It has organised the first shared task in Machine Translation for low resource languages together with a scientific workshop and a series of webinars that led to the shared task to encourage young researchers to participate in the shared task.
The same approach will be carried out for the current shared task being organised, in Natural Language Generation (WebNLG). For this shared task, we have also produced new datasets in Maltese and Irish, which is the first time that such low-resource languages are participating in generation tasks, thus this in itself is a contribution to the scientific community and those working with low-resource languages.
Moreover, a submission for the third shared task has been sent and we are waiting for the outcome of the evaluation process.
The first summer school has been organised and initial plans are underway for the second summer school.
The first round of in-person training activities is also being held in Malta at UM aimed at the research administration and support staff.

Overall, all the project partners are very active and collaborate toward the successful execution of the LT-Bridge project.
This is not a research project, so there are no direct advancements to the SOTA. However, thanks to the LT-Bridge collaborations and the initial steps towards setting up the Virtual Lab, UM has been able to develop, train and release a number of BERT-based models for Maltese.
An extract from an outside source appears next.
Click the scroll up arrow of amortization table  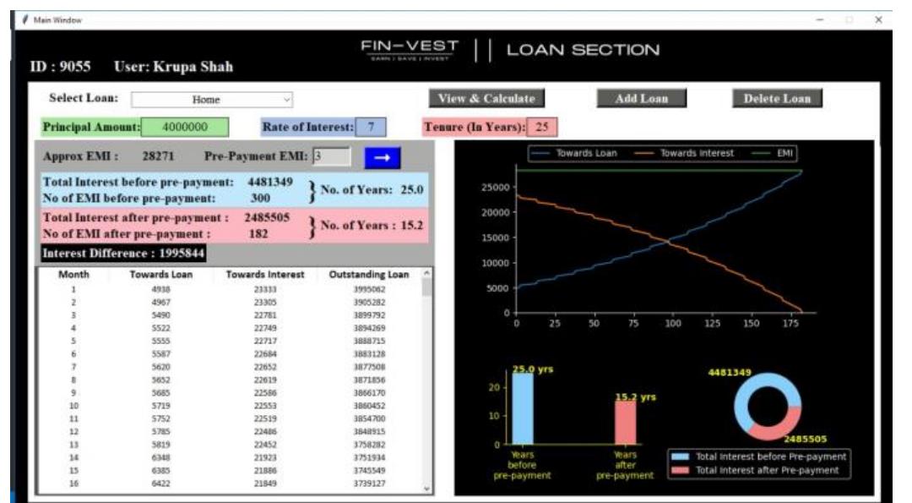pos(426,273)

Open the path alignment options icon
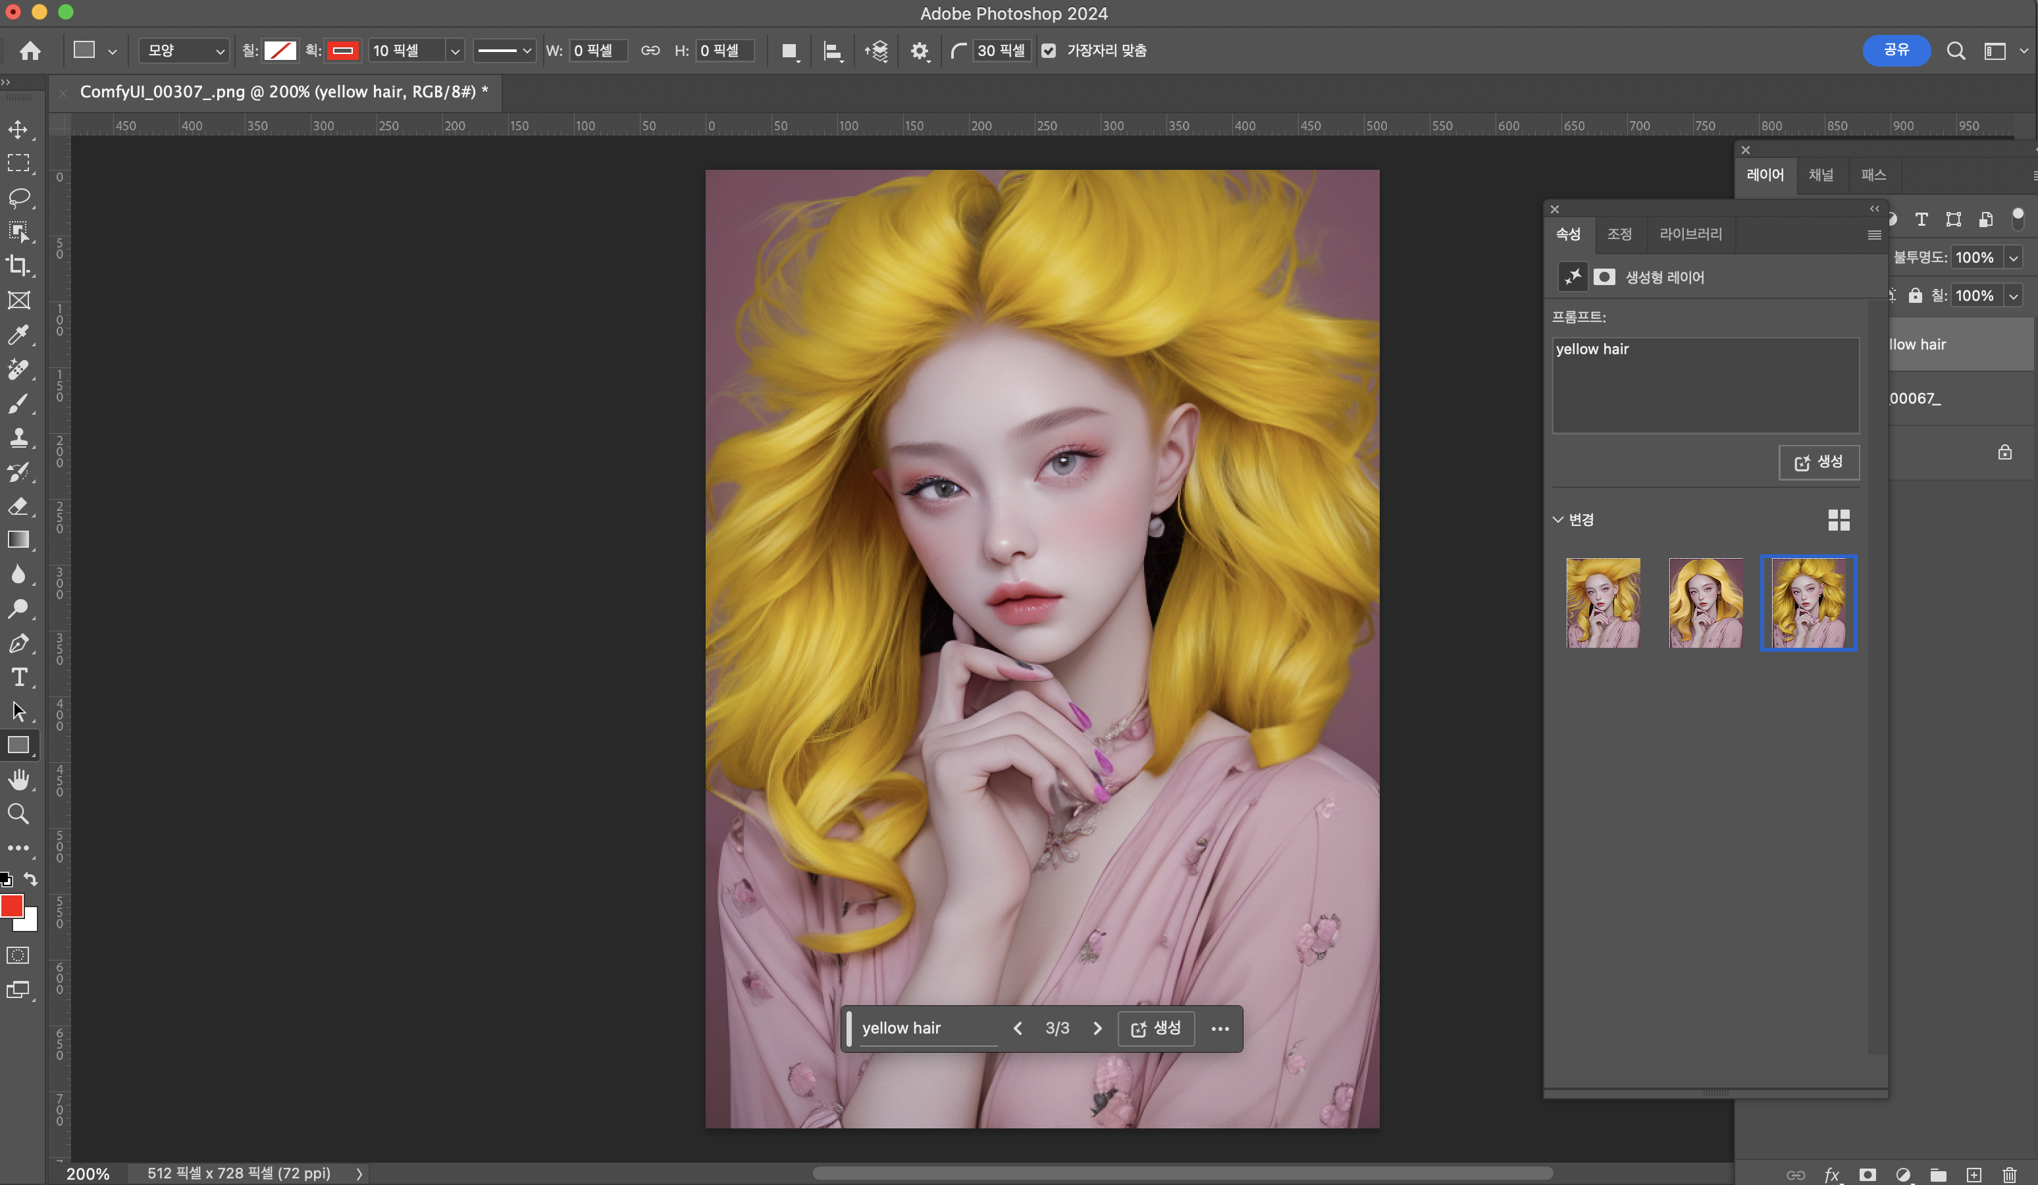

This resulted also in a publication:

K. Micallef and A. Gatt and M. Tanti and L. van der Plas and C. Borg (2022) Pre-training Data Quality and Quantity for a Low-Resource Language: New Corpus and BERT Models for Maltese to appear in The Proceedings of 3rd Deep Learning for Low-resource NLP (DeepLo) workshop (collocated with NAACL 2022)

Models & Datasets: https://huggingface.co/MLRS
Code: https://github.com/MLRS/BERTu

This is a very positive step in terms of SOTA development for resources of the Maltese Language.